Divorce is a stressful experience for everyone involved, and it can be especially traumatic for children. If you and your spouse are considering a separation or divorce, keep it to yourselves until you know for sure. Your kids are on a need-to-know basis and they do not need to know until your decision is final. Children do not flourish in uncertain circumstances. They flourish in knowing exactly what their future holds, so hold tight. Obviously, there is never a “good” time to break the divorce news, but make sure that when you do, you have plenty of time afterward to stay near to your children. You will need to offer plenty of hugs and reassurances and not rush off to a sports practice or birthday party.
Even if you are disagreeing about everything, try to agree on what to tell your children. Ideally, parents should break the news as a team. Telling your children together avoids confusion—they will hear only one version of the story, which demonstrates that it was a mutual decision. Write down everything you plan to say. It should not feel like you are giving a speech to your kids but it is important to have all the facts to ensure you discuss all relevant points in a way that is positive, gentle, and organized.
Choose an Appropriate Place and Time
Don’t tell them around holidays or birthdays. Don’t tell them in a public place, or just before bedtime. If one of your kids lashes out against you or your husband, be prepared to stick up for each other. If one of your daughters says, “Oh dad, you’ve always been so mean,” be ready to disagree. Say, “Your dad always tries to be a good parent and he loves you.” You should select a place that is private and comfortable, such as your kitchen table or a living room in your home. Having a peaceful environment and plenty of time will help the conversation stay controlled and relaxed.
Every divorce is painful for all members of the family. But that does not mean that life after divorce is always tough—in fact, as a parent, you play a big part in easing the fears and anxieties of your child.
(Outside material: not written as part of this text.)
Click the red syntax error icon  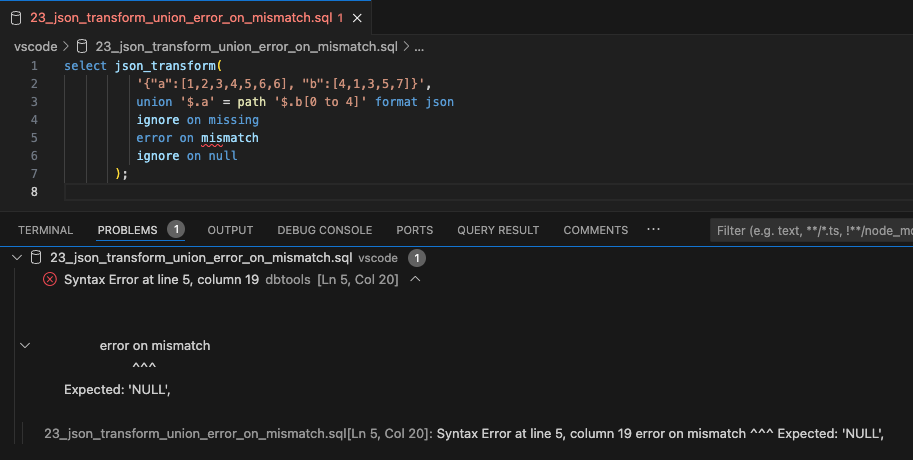point(50,279)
Most parenting experts conclude that what you tell a child about the reasons for your divorce depends a lot on the age and maturity of the child, and whether or not some of the reasons are obvious. Children are uniquely adept at detecting falsehood, and will only be hurt if you try to hide the reality of your divorce. You do not need to go into details but you should be open to questions and answer them as honestly as possible.
Reassure Your Kids That They Are Not Responsible
Many times, children will blame themselves for their parents divorce. Children have a limited ability to understand what is happening during divorce, what they are feeling, and why. Younger children see things from their own perspective and tend to see themselves as the cause of events. They often blame themselves for their parents’ divorce. Reassure them of your love, as well as to remind them that they are not to blame is important. It is very important to help them process the divorce in a healthy way.
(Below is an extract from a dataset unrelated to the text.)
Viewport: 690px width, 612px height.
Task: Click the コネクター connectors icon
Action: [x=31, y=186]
Encourage Kids to Talk About It
If the parents are not willing to talk with the children about their feelings about the divorce, they may go to other parties like friends, neighbors, or grandparents, who often only have part of the story. If you avoid the discussion, change the subject, or just refuse to answer questions, you will drive them to others for the answers.
Avoid Blaming the Other Parent
If you and your spouse are getting an amicable divorce you may both be able to sit down with your kids to discuss the divorce without hostility or animosity. However, if you and your spouse are at odds. it may be tempting to tell your kids what an awful person their mother or father is and how much you hate him or her. Telling your child that their mom kept getting drunk or had an affair with the neighbor will generally not be helpful. Even if the other parent was in your mind primarily to blame for the breakup, keep the attitude positive. No matter what, it is important to talk as positively as you can about the other parent, and to avoid blaming him or her for the divorce.